The lawsuit also includes sworn statements by two witnesses. A woman with the pseudonym Tiffany Doe claims she helped procure underage women, including Katie, for Epstein’s sex parties and allegedly witnessed Katie’s rape firsthand. Another woman, known by Joan Doe, was a classmate of Katie’s who says she was told about the rape at school.
Katie initially filed the complaint without legal representation in California, where she resides. After that case was thrown out by a judge on procedural grounds and her allegations were reported by a few tabloids, New Jersey patent lawyer Thomas Meagher took her case on. Meagher has since been joined by James Cheney Mason, best known for his representation of Casey Anthony in 2011, and Evan Goldman, a personal-injury lawyer who practices in New Jersey. Bloom is not involved with Katie’s legal case.
When reached for comment on Bloom’s relationship to the case, Meagher told The Daily Beast, “[Bloom] is representing her at a minimum for the work she’s been doing over the last few days.”
Bloom, daughter of Gloria Allred, who has held press conferences of her own with several women accusing Trump of inappropriate sexual contact, is also representing Jill Harth, a former business associate of Trump who alleges he sexually assaulted her on several occasions in the 1990s.

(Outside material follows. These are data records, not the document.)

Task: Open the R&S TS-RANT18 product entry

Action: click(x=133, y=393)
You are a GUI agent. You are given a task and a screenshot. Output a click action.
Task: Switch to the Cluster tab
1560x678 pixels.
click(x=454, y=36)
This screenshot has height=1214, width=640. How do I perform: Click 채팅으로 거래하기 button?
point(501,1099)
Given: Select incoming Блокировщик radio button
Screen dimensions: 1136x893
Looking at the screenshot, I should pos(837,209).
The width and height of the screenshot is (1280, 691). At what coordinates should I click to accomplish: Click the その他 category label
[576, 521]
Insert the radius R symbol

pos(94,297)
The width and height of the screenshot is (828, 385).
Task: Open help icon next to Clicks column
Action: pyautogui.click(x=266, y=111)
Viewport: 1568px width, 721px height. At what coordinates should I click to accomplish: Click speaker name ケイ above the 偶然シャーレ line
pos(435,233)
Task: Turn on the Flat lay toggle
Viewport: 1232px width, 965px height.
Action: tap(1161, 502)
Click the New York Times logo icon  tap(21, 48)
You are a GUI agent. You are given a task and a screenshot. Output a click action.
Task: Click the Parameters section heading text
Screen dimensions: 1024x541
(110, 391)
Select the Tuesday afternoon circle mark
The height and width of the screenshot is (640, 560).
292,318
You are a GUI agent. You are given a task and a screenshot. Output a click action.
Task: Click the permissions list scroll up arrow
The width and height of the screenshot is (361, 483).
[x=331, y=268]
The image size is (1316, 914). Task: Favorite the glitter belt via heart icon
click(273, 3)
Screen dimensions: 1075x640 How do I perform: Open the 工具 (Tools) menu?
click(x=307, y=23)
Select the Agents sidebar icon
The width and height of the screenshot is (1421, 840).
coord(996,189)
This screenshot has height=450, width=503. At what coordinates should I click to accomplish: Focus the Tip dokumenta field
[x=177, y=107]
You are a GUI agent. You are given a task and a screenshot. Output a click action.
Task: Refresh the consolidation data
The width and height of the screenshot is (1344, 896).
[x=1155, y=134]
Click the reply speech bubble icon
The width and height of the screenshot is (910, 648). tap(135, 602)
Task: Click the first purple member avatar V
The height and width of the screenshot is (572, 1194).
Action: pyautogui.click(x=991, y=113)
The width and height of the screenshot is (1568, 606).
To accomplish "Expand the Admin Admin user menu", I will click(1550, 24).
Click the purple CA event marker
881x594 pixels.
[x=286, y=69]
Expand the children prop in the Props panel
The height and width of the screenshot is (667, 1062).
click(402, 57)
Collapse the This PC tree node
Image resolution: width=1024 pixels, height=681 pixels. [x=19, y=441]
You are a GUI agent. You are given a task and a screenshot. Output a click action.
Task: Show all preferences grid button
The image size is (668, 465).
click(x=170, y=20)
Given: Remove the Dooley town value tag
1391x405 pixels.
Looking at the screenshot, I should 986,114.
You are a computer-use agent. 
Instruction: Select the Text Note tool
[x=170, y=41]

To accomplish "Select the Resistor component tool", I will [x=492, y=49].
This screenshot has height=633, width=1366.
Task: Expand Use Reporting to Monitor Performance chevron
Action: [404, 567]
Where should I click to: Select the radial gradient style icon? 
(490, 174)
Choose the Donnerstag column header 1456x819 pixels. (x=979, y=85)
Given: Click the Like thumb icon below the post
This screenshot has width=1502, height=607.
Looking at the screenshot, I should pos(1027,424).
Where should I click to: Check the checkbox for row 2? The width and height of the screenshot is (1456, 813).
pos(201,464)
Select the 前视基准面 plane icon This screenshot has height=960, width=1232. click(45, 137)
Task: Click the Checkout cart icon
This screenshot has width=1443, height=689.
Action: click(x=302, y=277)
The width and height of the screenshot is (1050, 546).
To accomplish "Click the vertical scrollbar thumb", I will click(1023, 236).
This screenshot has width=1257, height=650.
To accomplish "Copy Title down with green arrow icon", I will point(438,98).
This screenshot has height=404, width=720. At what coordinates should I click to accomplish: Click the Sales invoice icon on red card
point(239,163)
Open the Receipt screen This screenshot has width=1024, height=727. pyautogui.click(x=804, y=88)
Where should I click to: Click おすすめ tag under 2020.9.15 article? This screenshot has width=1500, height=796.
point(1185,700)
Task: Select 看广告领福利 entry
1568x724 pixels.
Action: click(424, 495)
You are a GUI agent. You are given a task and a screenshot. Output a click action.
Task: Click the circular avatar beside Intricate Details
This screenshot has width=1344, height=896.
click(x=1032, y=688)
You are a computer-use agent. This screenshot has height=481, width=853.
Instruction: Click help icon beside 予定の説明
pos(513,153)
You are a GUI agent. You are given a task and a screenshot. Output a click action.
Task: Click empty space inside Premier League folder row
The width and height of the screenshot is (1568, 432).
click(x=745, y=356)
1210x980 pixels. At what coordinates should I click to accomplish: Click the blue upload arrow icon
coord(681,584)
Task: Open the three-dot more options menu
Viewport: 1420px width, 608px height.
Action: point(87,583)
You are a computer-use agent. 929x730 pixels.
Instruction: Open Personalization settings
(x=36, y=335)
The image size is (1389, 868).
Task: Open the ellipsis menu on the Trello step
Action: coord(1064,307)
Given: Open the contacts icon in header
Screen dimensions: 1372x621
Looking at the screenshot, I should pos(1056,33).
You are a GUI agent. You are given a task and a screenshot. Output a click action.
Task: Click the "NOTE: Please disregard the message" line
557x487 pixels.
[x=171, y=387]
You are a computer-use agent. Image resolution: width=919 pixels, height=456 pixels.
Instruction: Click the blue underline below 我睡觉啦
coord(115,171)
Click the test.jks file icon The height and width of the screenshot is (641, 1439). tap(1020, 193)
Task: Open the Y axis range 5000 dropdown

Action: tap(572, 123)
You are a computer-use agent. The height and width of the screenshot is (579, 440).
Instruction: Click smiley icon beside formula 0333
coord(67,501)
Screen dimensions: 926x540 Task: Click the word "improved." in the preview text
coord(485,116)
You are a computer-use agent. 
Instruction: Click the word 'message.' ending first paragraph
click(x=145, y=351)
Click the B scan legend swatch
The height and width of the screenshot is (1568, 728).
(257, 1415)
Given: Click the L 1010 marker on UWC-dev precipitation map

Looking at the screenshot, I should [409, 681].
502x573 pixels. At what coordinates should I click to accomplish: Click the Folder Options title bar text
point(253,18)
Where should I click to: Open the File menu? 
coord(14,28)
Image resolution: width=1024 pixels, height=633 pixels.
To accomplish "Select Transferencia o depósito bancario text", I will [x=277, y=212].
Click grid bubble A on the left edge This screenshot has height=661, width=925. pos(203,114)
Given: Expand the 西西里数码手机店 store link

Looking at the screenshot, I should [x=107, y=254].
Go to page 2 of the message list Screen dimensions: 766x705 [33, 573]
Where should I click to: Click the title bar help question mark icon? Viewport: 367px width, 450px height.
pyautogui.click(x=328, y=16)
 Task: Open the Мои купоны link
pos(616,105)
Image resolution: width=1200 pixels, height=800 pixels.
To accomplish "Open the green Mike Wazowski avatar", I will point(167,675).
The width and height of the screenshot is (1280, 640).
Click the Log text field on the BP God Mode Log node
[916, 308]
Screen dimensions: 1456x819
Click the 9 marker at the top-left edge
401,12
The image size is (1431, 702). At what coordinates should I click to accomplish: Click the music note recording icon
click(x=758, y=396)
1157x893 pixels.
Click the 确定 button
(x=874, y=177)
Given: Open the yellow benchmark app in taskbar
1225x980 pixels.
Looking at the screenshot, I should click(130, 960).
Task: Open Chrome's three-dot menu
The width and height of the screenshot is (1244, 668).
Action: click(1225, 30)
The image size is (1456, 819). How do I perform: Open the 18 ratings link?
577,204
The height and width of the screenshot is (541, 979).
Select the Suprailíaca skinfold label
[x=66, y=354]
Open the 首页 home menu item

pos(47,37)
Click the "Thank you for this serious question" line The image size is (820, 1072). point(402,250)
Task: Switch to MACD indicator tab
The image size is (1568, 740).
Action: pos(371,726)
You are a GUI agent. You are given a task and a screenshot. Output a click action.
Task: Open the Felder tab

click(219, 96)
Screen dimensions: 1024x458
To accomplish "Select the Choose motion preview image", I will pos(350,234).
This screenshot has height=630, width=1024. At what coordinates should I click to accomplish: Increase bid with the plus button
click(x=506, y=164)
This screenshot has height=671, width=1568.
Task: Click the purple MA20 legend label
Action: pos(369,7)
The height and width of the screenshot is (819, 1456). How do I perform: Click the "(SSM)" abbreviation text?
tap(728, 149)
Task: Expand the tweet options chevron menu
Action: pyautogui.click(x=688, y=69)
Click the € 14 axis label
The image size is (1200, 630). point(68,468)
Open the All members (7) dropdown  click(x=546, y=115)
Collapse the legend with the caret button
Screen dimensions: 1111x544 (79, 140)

In June, Bloom published a column on The Huffington Post arguing the media had been irresponsible to ignore Katie’s lawsuit. Trump’s history of derogatory comments about women paired with two prior legal actions accusing the Republican nominee of sexual misconduct (one from Trump’s ex-wife Ivana, who claimed in a divorce deposition Trump had violently raped her, another from Jill Harth, whom Bloom now represents) made Katie’s allegations credible, Bloom claimed.
And Trump’s friendship with convicted pedophile Jeffrey Epstein has been well documented. Epstein was a member at Mar-a-Lago, and as gossip rags noted in the ’90s, Trump was often a guest at Epstein’s New York parties.
“I’ve known Jeff for 15 years,” Trump told New York magazine in 2002. Calling him a “terrific guy,” Trump said, “He’s a lot of fun to be with. It is even said that he likes beautiful women as much as I do, and many of them are on the younger side. No doubt about it—Jeffrey enjoys his social life.”
Yet, despite the history and the lawsuit and even a tape of Katie detailing her allegations—which has been in the hands of various media agencies for months—most reporters have been hesitant to report on Katie’s claims. This caution is a result of a number of red flags: Katie’s anonymity, some explosive claims in the original lawsuit (which were taken out in subsequent filings), and the motley crew of politically and financially motivated handlers pushing Katie’s story.
The tape of Katie’s testimony, which has been reviewed by The Daily Beast, was at one time for sale for $1 million. The proceeds were, according to her supporters, going to be used for Katie’s security.
The questionable characters surrounding Katie—most notably “Al Taylor,” a lewd ex-producer of The Jerry Springer Show who was shopping the tape, and conservative mega-donor and email agitator Steve Baer, who provided thousands of dollars to move Katie into a new apartment, again for her safety—at one time was even too much for Bloom to bear. In one of hundreds of emails concerning Katie’s case circulated by Baer, Bloom wrote (to Baer, who then forwarded the email with responses to dozens of reporters), “I am not willing to get involved in the case, not now, not in the future, not ever, not pro bono, not for any amount of money. Because Steve and Al, you have destroyed it.”
But things change. And with today’s press conference, and Bloom’s representation, the media blackout on Katie’s case just might have ended. Instead, the reporters Bloom had criticized for failing to cover Katie’s case were sent home.